Umstrittene Praxis«Amt wollte mir einfach den Ausweis entziehen»
Peter Schnyder ist sauer: Nach einem Verkehrsunfall will ihm das Strassenverkehrsamt den Ausweis wegnehmen, obwohl er unschuldig ist – und ohne Entscheid des Staatsanwalts.

Nach einer Kollision zweier Fahrzeuge, ähnlich wie hier in Kreuzlingen TG, sollte Peter Schnyder, obwohl er unschuldig war, seinen Fahrausweis abgeben. (Bild: Kapo TG)
Kein Anbieter«Das ist eine bodenlose Frechheit», sagt Peter Schnyder. Der 66-Jährige war am 14. November 2015 mit dem Auto von seinem Wohnort in Stettfurt TG Richtung Matzingen TG zum Einkaufen unterwegs. An einer Kreuzung kam es zur Kollision mit einem anderen Lenker. «Der Lenker kam wie aus dem Nichts», so Schnyder. Laut dem «Beobachter» blieben er und der Lenker des anderen Wagens nahezu unverletzt.
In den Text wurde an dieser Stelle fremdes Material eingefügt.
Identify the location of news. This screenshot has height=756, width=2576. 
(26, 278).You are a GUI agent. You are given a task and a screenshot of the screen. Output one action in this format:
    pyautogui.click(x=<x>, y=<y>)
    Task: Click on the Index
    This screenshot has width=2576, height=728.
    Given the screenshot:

Die Polizei habe dann die Aussagen aufgenommen und gesagt, sie würde den Fall an die Staatsanwaltschaft weiterleiten. Für Schnyder war die Sache damit erst einmal erledigt: «Ich war unschuldig, zudem hatte der andere Lenker eine doppelte Sicherheitslinie überfahren.»
Einen Monat Ausweis weg
Rund einen Monat später bekam Schnyder Post vom Strassenverkehrsamt in Frauenfeld. «Da hiess es, dass sie mir den Fahrausweis für einen Monat entziehen würden, wegen einer mittelschweren Widerhandlung gegen die Strassenverkehrsordnung. Ich war geschockt», so Schnyder. Innert zehn Tagen könne er dazu Stellung nehmen. «Ich wollte das sofort mit denen klären, aber da stiess ich auf taube Ohren.» Er habe sich deshalb einen Anwalt genommen. Dieser verlangte Akteneinsicht. Dabei wurde klar, dass sich die Verfügung des Strassenverkehrsamtes allein auf den Polizeirapport stützt. Das Urteil der Staatsanwaltschaft folgte ein paar Tage später: Gegen Schnyder werde keine Strafverfahren eingeleitet. Schliesslich verzichtete das Strassenverkehrsamt auf einen Ausweisentzug.
Getrennte Verfahren
Laut dem Strassenverkehrsamt Thurgau ist das Vorgehen in diesem Fall so üblich. «Wir warten das Urteil grundsätzlich nicht ab, weil sonst die Verfahren viel zu lange dauern würden», sagt der Zuständige, Ernst Fröhlich. Zudem hätte Schnyder die Möglichkeit gehabt, zum Vorfall Stellung zu nehmen. «Wenn wir nach der Stellungnahme Zweifel an unserer Administrativmassnahme haben, warten wir das Strafverfahren ab», so Fröhlich.
Georges Burger, Leiter Strassenverkehrs- und Schifffahrtsamt St. Gallen, weist zudem darauf hin, dass Administrativverfahren und Strafverfahren getrennt voneinander laufen. «Das Strassenverkehrsamt liest den Polizeirapport und entscheidet auf dieser Basis und auf Grund des Strassenverkehrsgesetzes, ob eine Administrativmassnahme nötig ist», so Burger. Die Staatsanwaltschaft führt eine eigene Untersuchung und urteilt aufgrund des Strafgesetzbuches. So kann es durchaus sein, dass jemand seinen Ausweis abgeben muss, obwohl ihn das Gericht später für unschuldig erklärt.
Eine Praxis, die nicht bei allen auf Gegenliebe stösst. Luigi R. Rossi, Präsident der TCS-Sektion St. Gallen-Appenzell Innerrhoden, würde es befürworten, wenn nur eine Person den Fall beurteilt. «Solange das Verfahren getrennt läuft, weiss der eine ja nicht, was der andere entscheidet. Dabei haben ihre Urteile Auswirkungen aufeinander. Da wäre eine Gesamtwürdigung von Vorteil», so Rossi.